One of the recently found dinosaur bones belongs to a hadrosaur
(Mirror Daily, United States) A summer expedition led researchers at the University of Alaska Fairbanks to discover dinosaur bones in the Denali National Park. They also found dinosaur trackways, which are the footprints left by the animals in the mud, and which now turned to stone. Although the discovery was made during an expedition in July, the results have been recently announced.
This is the first time when paleontologists find dinosaur bones in the Denali National Park. Tracks have also been discovered for the last ten years, as a sign that the current park was once the home of the mighty creatures. However, the bone fossils stand as a premiere for the Alaska site.
According to the specialists’ study, the dinosaurs bones date back to the late Cretaceous Period, which was approximately seven million years ago. The fossils are four bone fragments, and the researchers believe that they belong to larger structures from a huge animal.
The paleontologists found parts of what they deem to be a fossilized tendon. They also believe it belonged to a hadrosaur, which was a plant-eating dinosaur. Previous signs of dinosaurs discovered in the Denali National Park were also pointing to hadrosaurs. This leads researchers to believe that the species was thriving in present day Alaska back in the Cretaceous Era.
The largest of the recently found dinosaur bones is only a few inches long. However, experts can tell for sure that it does not belong to a bird or a crawling reptile.
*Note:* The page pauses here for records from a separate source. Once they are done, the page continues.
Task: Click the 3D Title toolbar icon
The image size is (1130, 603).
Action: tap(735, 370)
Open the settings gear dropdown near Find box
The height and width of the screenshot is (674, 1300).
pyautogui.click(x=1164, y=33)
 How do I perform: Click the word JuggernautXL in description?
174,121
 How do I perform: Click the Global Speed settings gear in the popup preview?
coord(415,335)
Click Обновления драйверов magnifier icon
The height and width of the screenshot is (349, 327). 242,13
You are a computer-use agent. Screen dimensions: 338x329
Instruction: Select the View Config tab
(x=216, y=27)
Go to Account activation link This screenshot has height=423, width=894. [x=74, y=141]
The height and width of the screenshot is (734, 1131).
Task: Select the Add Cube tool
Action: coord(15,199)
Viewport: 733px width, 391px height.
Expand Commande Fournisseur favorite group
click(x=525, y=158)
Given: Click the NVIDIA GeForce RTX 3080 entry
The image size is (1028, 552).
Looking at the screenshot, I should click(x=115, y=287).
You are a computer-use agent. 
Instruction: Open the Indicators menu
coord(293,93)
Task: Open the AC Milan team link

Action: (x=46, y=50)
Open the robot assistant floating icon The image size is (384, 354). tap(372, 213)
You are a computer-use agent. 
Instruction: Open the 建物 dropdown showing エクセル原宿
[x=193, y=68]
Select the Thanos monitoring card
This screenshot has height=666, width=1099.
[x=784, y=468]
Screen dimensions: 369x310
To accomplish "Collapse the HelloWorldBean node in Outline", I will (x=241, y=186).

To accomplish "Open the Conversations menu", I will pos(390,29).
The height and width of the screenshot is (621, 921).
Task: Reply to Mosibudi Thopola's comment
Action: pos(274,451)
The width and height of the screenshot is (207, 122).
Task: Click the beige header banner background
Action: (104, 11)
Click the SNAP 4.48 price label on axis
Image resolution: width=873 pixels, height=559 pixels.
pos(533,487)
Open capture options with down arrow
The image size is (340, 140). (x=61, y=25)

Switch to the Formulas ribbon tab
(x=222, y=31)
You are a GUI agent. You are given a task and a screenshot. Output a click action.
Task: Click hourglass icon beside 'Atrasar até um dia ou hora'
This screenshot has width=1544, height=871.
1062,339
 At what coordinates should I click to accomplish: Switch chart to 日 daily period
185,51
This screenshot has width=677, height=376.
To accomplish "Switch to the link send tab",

Although they have little information, they believe that the fragments belong to a large beast.
The experts also intend to analyze the inner structure of the bones. They will be submitted to lab tests and studied under high technology microscopes. This meticulous type of analysis will reveal crucial details about the animals, like their species, their age, and physical features.
The team of specialists who discovered the dinosaur bones in the Denali Park thinks that there are more relics to unearth. The evidence they have already found is a strong reason to believe that the area was inhabited by dinosaurs in the past. As a result, there must be more fossils than what they have already discovered.
Specialist Pat Druckenmiller headed the expedition in July 2016. He intends to continue his project. Further investigation will be carried out to identify the other dinosaurs and other relics that may be hidden at the Alaska site.